Hello,
I turned on the flash protect function through the CONFIG_FPROTECT switch, and the system kept running until spm_config_flash restarted.
Flash protect code in mcuboot
#define PROTECT_SIZE 0x8000
#define PROTECT_ADDR 0
#endif
rc = fprotect_area(PROTECT_ADDR, PROTECT_SIZE);
if (rc != 0) {
BOOT_LOG_ERR("Protect mcuboot flash failed, cancel startup.");
while (1)
;
}
Configure No-secure Flash code in SPM :
static void spm_config_flash(void)
{
/* Regions of flash up to and including SPM are configured as Secure.

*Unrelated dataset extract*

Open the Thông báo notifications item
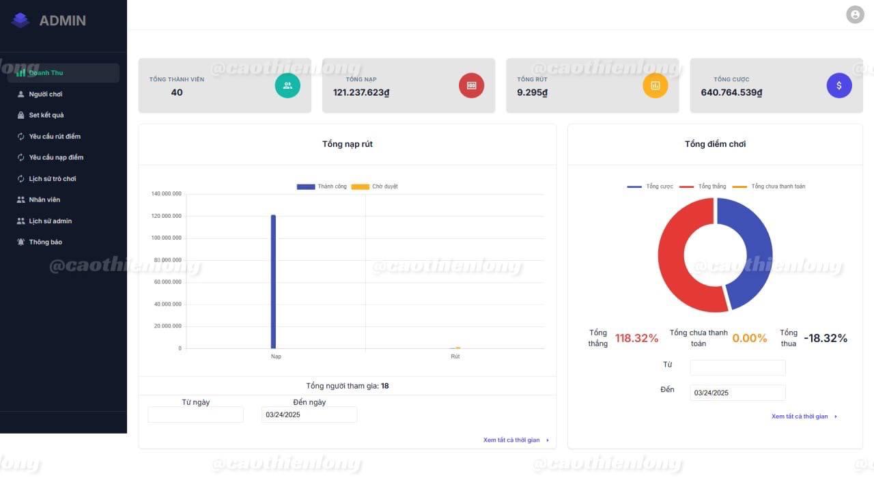Screen dimensions: 874x478 click(x=46, y=242)
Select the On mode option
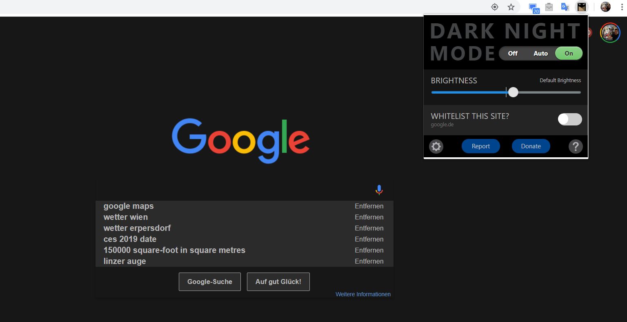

* The rest of flash is configured as Non-Secure.
*/
const uint32_t secure_flash_perm = FLASH_READ | FLASH_WRITE | FLASH_EXEC
| FLASH_LOCK | FLASH_SECURE;
const uint32_t nonsecure_flash_perm = FLASH_READ | FLASH_WRITE | FLASH_EXEC
| FLASH_LOCK | FLASH_NONSEC;
PRINT("Flash regions\t\tDomain\t\tPermissions\n");
config_regions(false, 0, NON_SECURE_FLASH_REGION_INDEX,
secure_flash_perm);
config_regions(false, NON_SECURE_FLASH_REGION_INDEX,
NUM_FLASH_SECURE_ATTRIBUTION_REGIONS,
nonsecure_flash_perm);
PRINT("\n");
It seems a bit contradictory here, we protect the 0~0x8000 address in Flash, but set the 0~0x100 address in SPM as a non-secure area.
How to enable mcuboot's FPROTECT feature in nrf9160 No-Secure app? Can you provide some examples?